Hubo un tiempo en que Jordi Pujol era tenido por un estadista. Es un hombre de Estado, decía la gente. Por supuesto, la frase tomaba un sentido u otro según quién fuera esa gente. Si se trataba, por ejemplo, de un votante, simpatizante o militante del partido, o sea, de un nacionalista en primero, segundo o tercer grado, la admiración por el personaje iba siempre teñida de cierta melancolía, la que resulta, ¡ay!, de la inexistencia misma de ese Estado. En cambio, si la frase la pronunciaba una persona sin roce alguno con el nacionalismo, y en especial si esa persona residía en España pero no en Cataluña, entonces el sentido variaba por completo. Para empezar, aquí el Estado era real, no imaginario. Y luego, como consecuencia sin duda de ese realismo, la admiración por el personaje solía guardar relación con la contribución de Pujol y su partido a lo que se ha venido en llamar «la gobernabilidad de España». O, si lo prefieren, con el hecho de que los diputados de CIU en el Congreso hubieran favorecido con sus votos, y en etapas sucesivas, la estabilidad de gobiernos de UCD, PSOE y PP.

Yo creo que Pujol no fue nunca un hombre de Estado.
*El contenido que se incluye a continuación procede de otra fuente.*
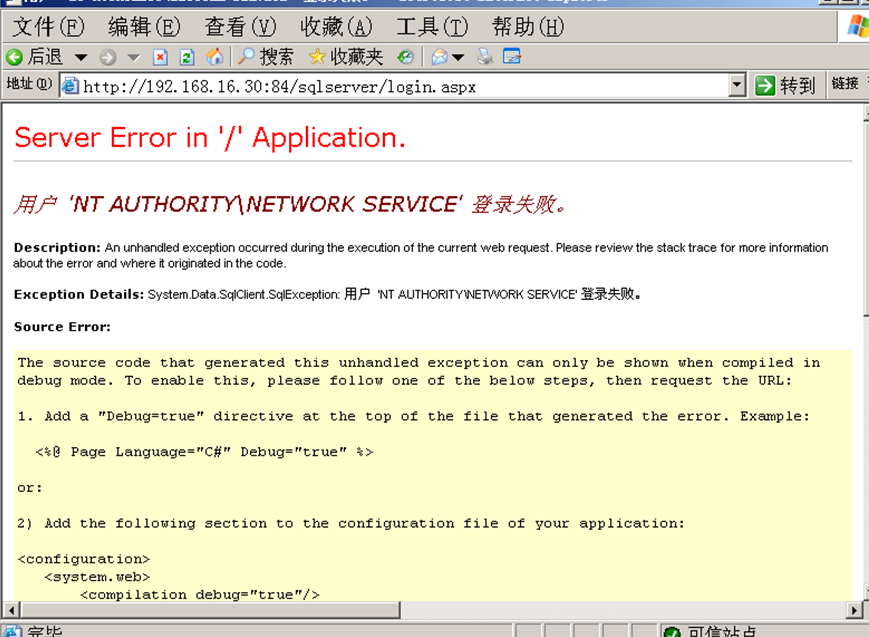Click the 链接 links bar label
The height and width of the screenshot is (637, 869).
(845, 85)
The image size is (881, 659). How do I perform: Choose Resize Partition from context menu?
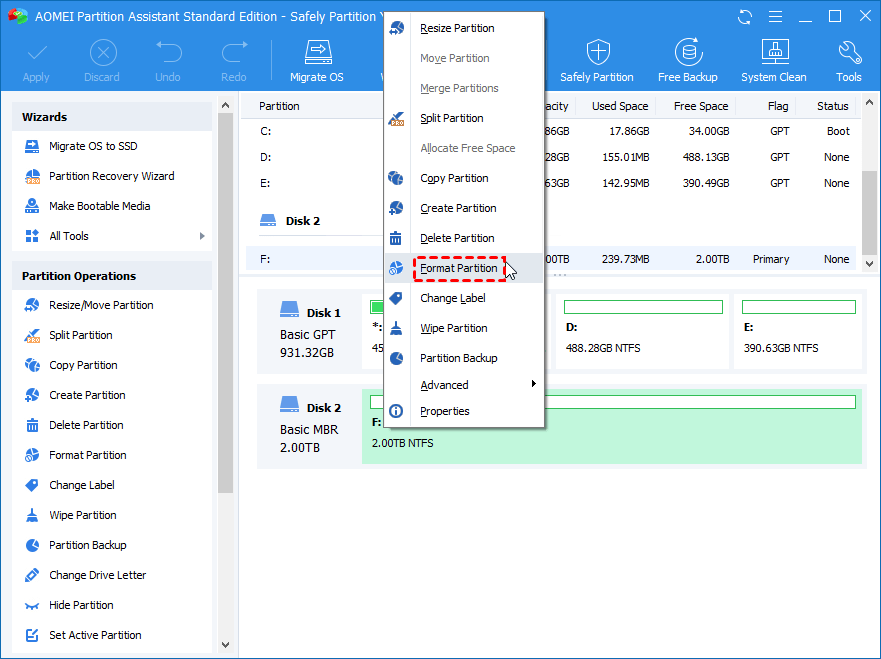tap(457, 28)
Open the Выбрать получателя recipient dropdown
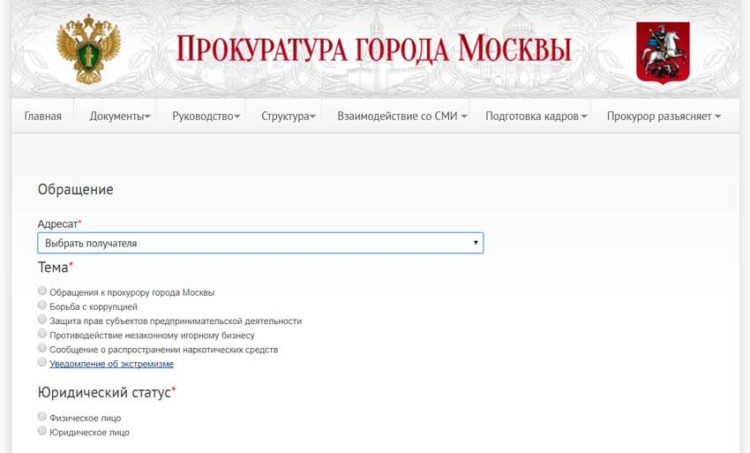This screenshot has width=750, height=453. point(260,243)
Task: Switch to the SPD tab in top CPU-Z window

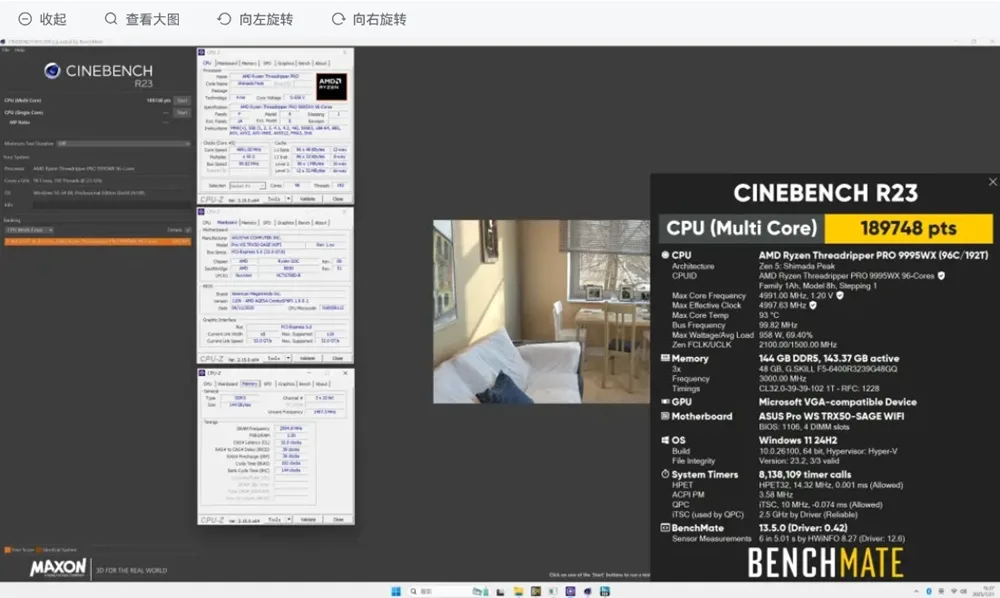Action: (x=267, y=63)
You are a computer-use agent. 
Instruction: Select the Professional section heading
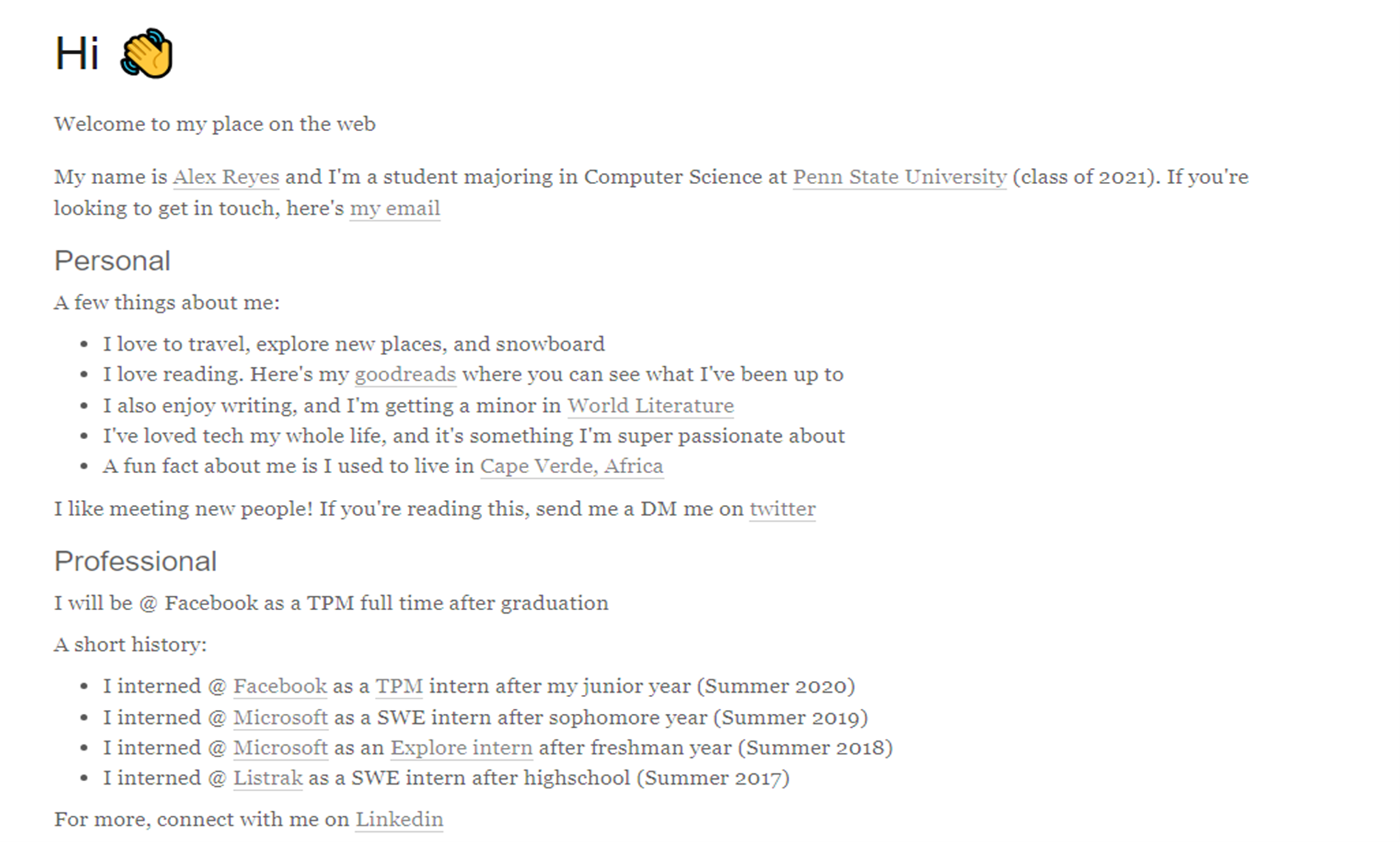pyautogui.click(x=135, y=562)
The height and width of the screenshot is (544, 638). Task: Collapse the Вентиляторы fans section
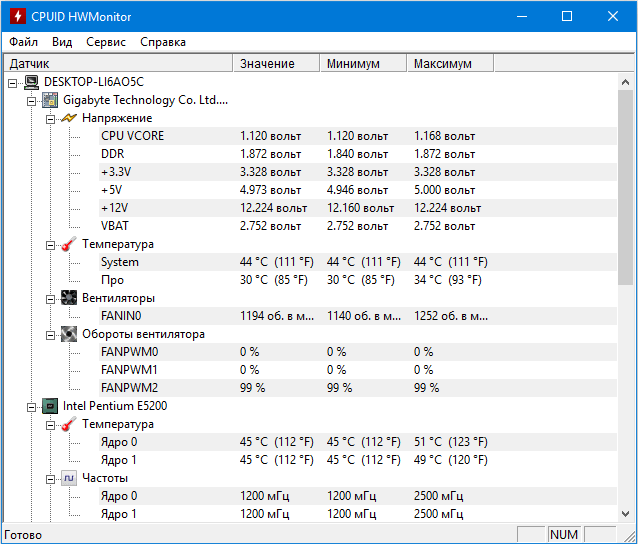point(49,298)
Ni de uno ni de otro Estado. El primero puede que se le apareciera en alguna de sus ensoñaciones, como aquellas que tan bien recrearon Boadella-Fontseré en «Ubú presidente»; pero eso es todo. En cuanto al segundo, al Estado de verdad, al español, tampoco lo sintió nunca como propio, lo que no significa que no lo utilizara a su conveniencia. Eso sí, mientras estuvo en activo, guardó las formas. Incluso llegó a quejarse más de una vez de los enormes sacrificios que ese compromiso suyo con la gobernación de España le había acarreado, del desgaste sufrido en su ingrata labor de estadista por cuenta ajena.

Ahora, claro, ya no es así. Ahora ya no tiene formas que guardar. Su condición de ex le permite expresarse sin cortapisas y demostrar hasta qué punto está lejos de ser o haber sido un hombre de Estado. Esta semana, por ejemplo, Pujol ha declarado a Onda Cero que el Tribunal Constitucional «no merece respeto». Para justificar semejante aserto, el ex presidente de la Generalitat ha echado mano de argumentos tan peregrinos como que sus miembros «están politizados» y «obedecen a consignas de partido». ¿O acaso no ocurría lo propio en los tiempos, ya lejanos, en que las sentencias eran favorables a los intereses del Muy Honorable? ¿Acaso no se cuidaba él mismo de presionar hasta donde hiciera falta —mediante el siempre efectivo recurso a la amenaza y al chantaje políticos— al partido gobernante? Y luego, más allá del cinismo argumental, está lo del respeto. ¿Cómo se atreve a afirmar, un presunto hombre de Estado, que el más Alto Tribunal de ese Estado del que se supone que forma parte no merece respeto? ¿Se imaginan algo parecido en cualquier otro país de la Unión Europea? ¿Verdad que no?

Y es que España, también en eso, sigue siendo diferente.